Photophysical properties of ruthenium(II) polypyridyl-gold(I) ethynyl dyads and triads containing mono- or diethynylphenanthroline incorporated into gold(I) triphenylphosphine organometallics

A new ruthenium(II)-gold(I) dyad, [Ru(bpy)₂{5-{(PPh ₃)-Au-C≡C}-phen}](PF₆)₂ (2), with a different substituted site compared to [Ru(bpy)₂{3-{(PPh ₃)-Au-C≡C}-phen}](PF₆)₂ (1), and a triad, [Ru(bpy)₂{3,6-bis{(PPh₃)-Au-C≡C}-phen}](PF ₆)₂ (3), with an unsymmetric diethynylphenanthroline relative to [Ru(bpy)₂{3,8-bis{(PPh₃)-Au-C≡C}-phen}] (PF₆)₂ (4) have been prepared. These four ruthenium(II)-gold(I) compounds showed typical metal-to-ligand charge-transfer (MLCT) absorption bands in the 400-550 nm region and a lowest energy π-π* absorption involved with the gold(I) perturbation in the 300-400 nm region.
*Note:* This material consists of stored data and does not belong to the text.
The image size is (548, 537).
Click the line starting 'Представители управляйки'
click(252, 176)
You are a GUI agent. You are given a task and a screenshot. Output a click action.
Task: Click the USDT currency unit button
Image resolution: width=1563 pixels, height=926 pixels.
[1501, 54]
Broad emission bands assignable to the triplet MLCT transition were definitely observed in all compounds, indicating that the hybrid architecture constructed with Ru(II)-polypyridyl and Au(I)-ethynyl units converts the blue-green gold(I) perturbed π-π* phosphorescence into an orange MLCT-based emission. The transient absorption difference spectra of four compounds showed the difference in the electron transfer process between 2 and other compounds 1, 3, and 4 under the excited state. Ru(II)-Au(I) compounds except for 2 receive the supposed charge injection from a ruthenium center to an extended π-conjugated ethynyl-substituted phenanthroline, which contains one or two gold(I) organometallic unit(s), while 2 undergoes the electron transfer process from the ruthenium center not to the 5-ethynylphenanthroline but to one of the bipyridyl ligands under the excited state. This hypothesis is supported by the deflection of the spots of 2 and [Ru(bpy)₃](PF ₆)₂ from a linear correlation line in a plot of E(0-0) versus ΔE_1/2, which was based on the electrochemical and emission data of Ru(II)-Au(I) compounds and mononuclear ruthenium(II) polypyridyl complexes.